Duplicate the lines below, from the first one through the line containing "This screenshot has", inclusive, keeping each one unchanged.

Data lines:
☆ ☆ ☆ ☆ ☆ ☆ ☆

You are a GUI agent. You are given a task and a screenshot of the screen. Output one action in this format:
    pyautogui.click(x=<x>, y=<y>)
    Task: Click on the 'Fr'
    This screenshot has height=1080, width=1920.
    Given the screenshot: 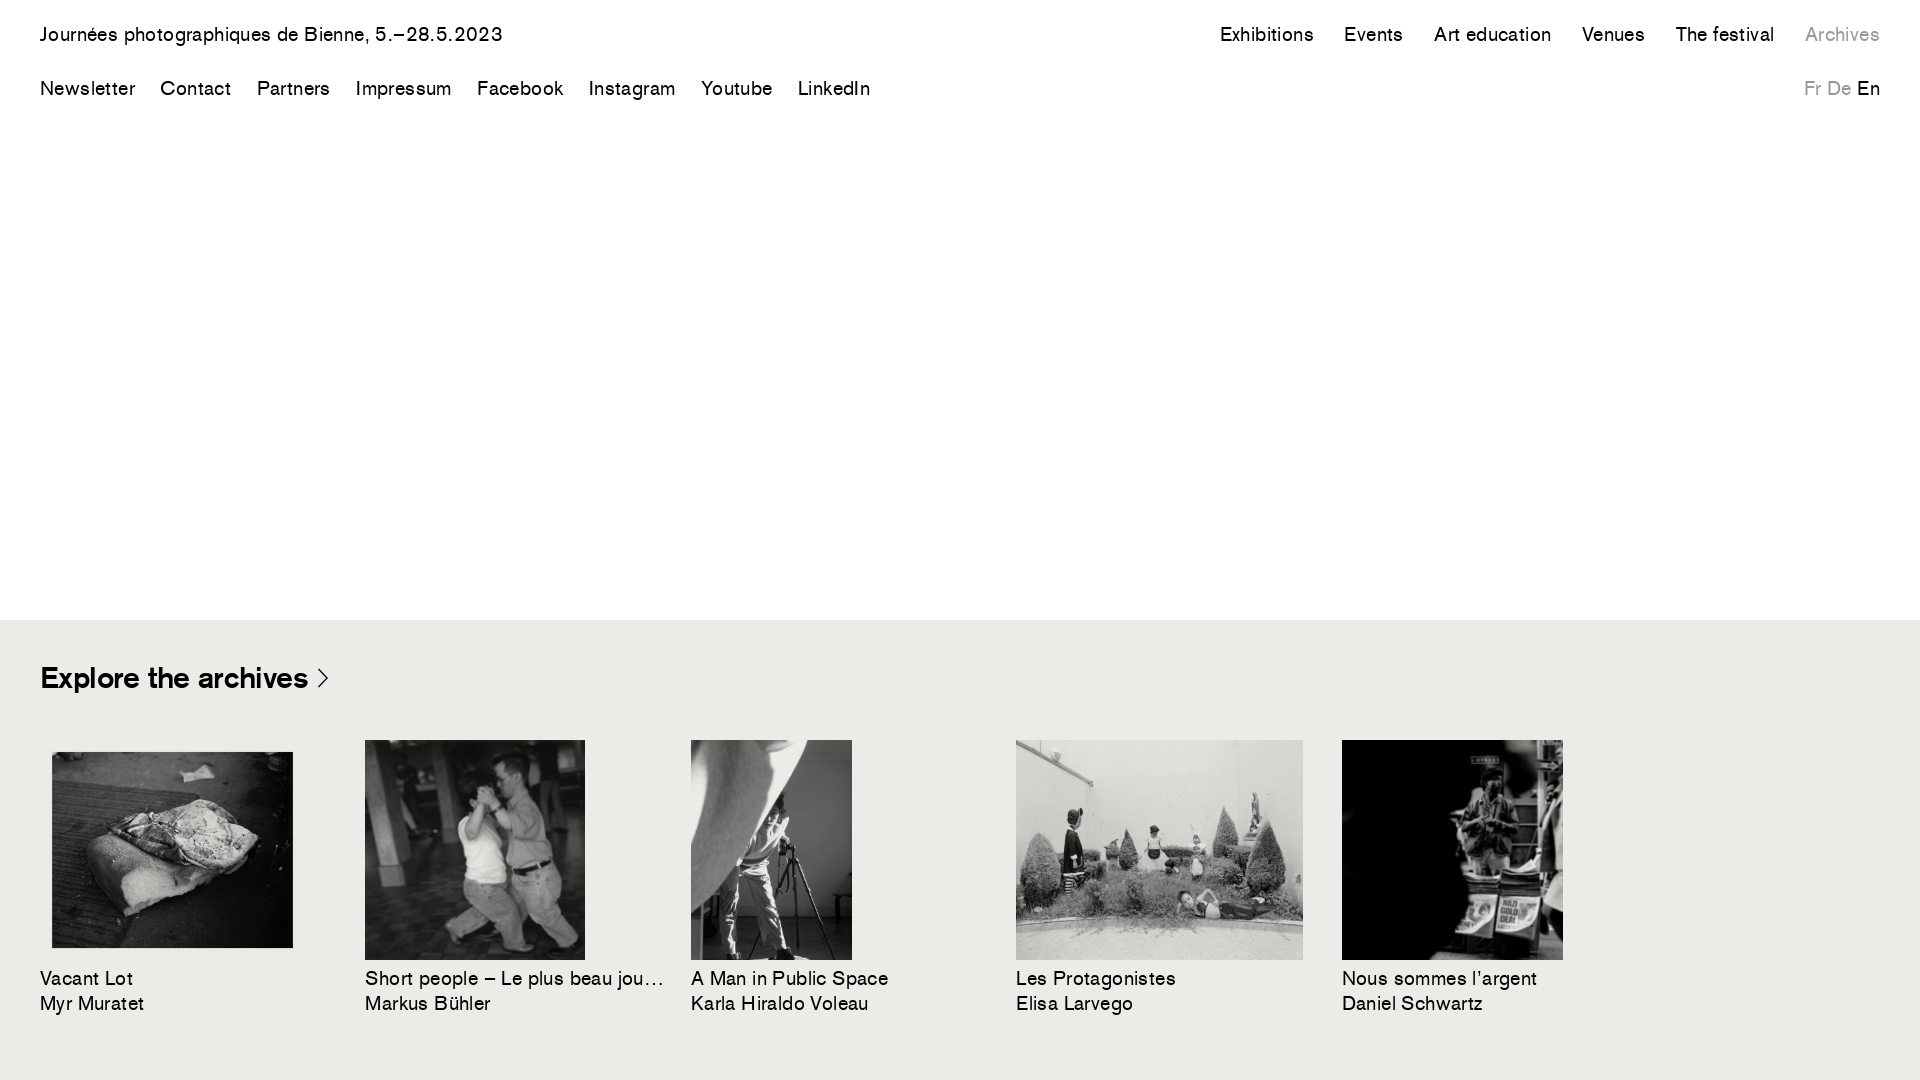 What is the action you would take?
    pyautogui.click(x=1804, y=87)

☆ ☆ ☆ ☆ ☆ ☆ ☆

ANSWER TO THIS PROBLEM:
You are a GUI agent. You are given a task and a screenshot of the screen. Output one action in this format:
    pyautogui.click(x=<x>, y=<y>)
    Task: Click on the 'Fr'
    This screenshot has height=1080, width=1920.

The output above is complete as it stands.